### PROBLEM STATEMENT
Count the lines of the records below that contain the string "bolt" with matching case, and give only that number.

### THE DATA
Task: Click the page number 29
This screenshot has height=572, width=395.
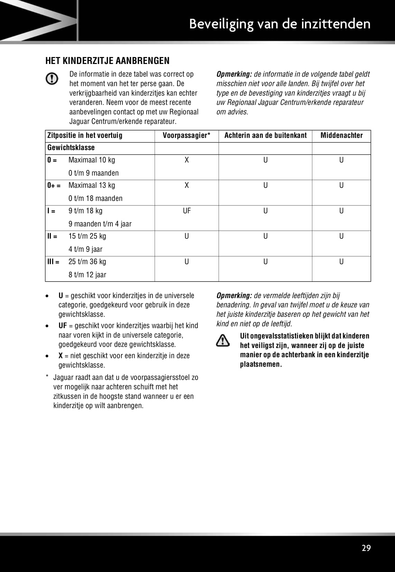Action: [x=366, y=548]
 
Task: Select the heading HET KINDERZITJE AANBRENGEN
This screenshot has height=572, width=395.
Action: [x=108, y=61]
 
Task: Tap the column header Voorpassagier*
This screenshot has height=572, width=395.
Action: [x=186, y=136]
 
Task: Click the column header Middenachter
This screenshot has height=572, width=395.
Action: [x=341, y=136]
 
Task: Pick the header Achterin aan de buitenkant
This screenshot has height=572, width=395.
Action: [x=265, y=136]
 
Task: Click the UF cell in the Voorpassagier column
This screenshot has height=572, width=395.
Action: [x=186, y=211]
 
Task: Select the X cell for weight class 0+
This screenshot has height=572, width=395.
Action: [x=186, y=185]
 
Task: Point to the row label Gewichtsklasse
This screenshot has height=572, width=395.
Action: [x=71, y=148]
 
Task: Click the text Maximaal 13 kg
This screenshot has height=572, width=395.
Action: [x=92, y=185]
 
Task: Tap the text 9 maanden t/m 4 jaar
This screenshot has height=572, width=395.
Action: [x=100, y=224]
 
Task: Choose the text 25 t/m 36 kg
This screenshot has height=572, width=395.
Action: [x=87, y=261]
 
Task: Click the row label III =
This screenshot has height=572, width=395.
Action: [x=53, y=261]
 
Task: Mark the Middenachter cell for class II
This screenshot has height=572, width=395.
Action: [x=341, y=236]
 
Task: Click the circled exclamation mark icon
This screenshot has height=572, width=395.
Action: [x=52, y=79]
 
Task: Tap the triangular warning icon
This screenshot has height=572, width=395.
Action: [x=223, y=341]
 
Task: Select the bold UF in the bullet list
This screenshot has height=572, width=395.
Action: [x=63, y=326]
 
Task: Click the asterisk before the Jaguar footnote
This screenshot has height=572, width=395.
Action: [x=47, y=377]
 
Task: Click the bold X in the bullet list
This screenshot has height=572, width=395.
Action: [x=61, y=356]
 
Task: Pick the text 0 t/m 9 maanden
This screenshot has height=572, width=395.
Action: [x=93, y=173]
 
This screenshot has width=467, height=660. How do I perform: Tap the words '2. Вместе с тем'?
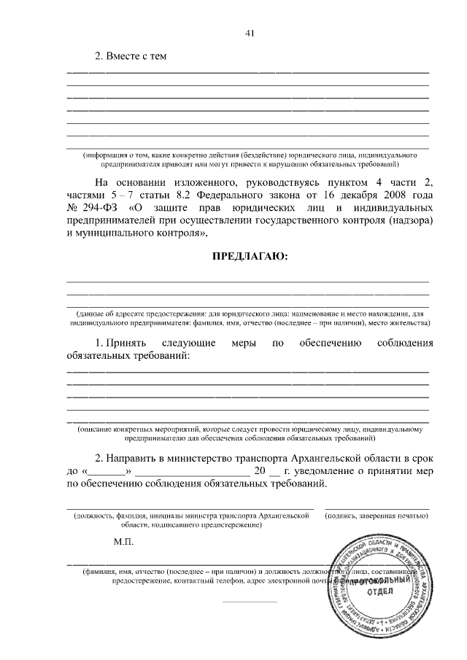131,57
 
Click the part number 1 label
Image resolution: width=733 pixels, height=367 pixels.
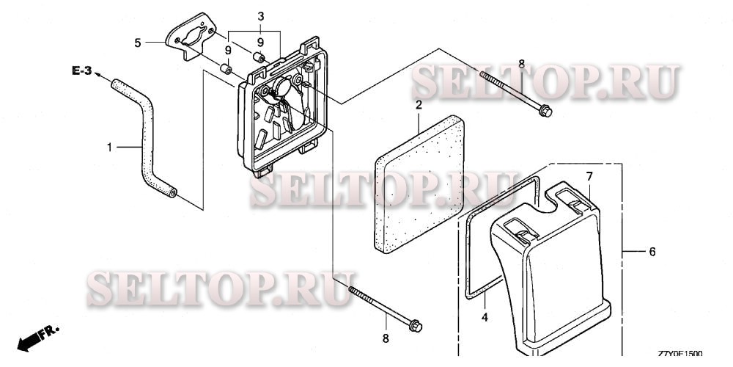[x=109, y=148]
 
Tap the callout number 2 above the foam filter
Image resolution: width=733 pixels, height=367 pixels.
[x=419, y=105]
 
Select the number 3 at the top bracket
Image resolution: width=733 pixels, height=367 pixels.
[x=261, y=16]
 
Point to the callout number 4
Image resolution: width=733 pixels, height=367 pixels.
[x=485, y=317]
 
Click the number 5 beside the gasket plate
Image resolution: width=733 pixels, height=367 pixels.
[x=138, y=43]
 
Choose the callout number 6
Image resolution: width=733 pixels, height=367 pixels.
[x=652, y=252]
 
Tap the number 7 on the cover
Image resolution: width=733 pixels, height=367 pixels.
[x=589, y=176]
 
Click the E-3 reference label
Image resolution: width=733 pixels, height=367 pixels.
[x=81, y=71]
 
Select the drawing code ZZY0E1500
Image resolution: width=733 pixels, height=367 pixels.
[x=680, y=354]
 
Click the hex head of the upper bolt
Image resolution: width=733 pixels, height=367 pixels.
[x=545, y=112]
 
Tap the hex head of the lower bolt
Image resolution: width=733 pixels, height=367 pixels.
[x=415, y=326]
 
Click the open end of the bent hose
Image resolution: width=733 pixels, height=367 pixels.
[x=172, y=192]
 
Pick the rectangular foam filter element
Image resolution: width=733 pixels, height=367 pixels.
[x=419, y=184]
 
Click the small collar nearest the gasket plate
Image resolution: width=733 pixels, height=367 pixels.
[x=226, y=69]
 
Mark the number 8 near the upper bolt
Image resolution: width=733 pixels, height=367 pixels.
[x=522, y=65]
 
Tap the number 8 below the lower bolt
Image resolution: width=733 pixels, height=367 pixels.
[x=386, y=338]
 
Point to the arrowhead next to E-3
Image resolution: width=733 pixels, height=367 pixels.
[x=98, y=75]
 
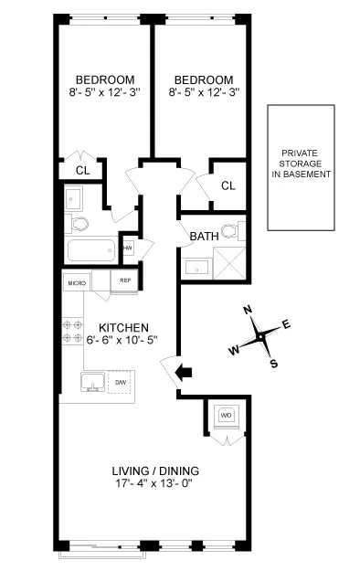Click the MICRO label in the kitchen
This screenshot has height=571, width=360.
click(75, 283)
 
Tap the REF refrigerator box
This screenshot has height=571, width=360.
click(124, 282)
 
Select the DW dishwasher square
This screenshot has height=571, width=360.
click(121, 382)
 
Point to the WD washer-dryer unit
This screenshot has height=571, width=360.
click(225, 417)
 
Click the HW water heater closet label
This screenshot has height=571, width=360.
click(128, 247)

### WRITTEN ANSWER
4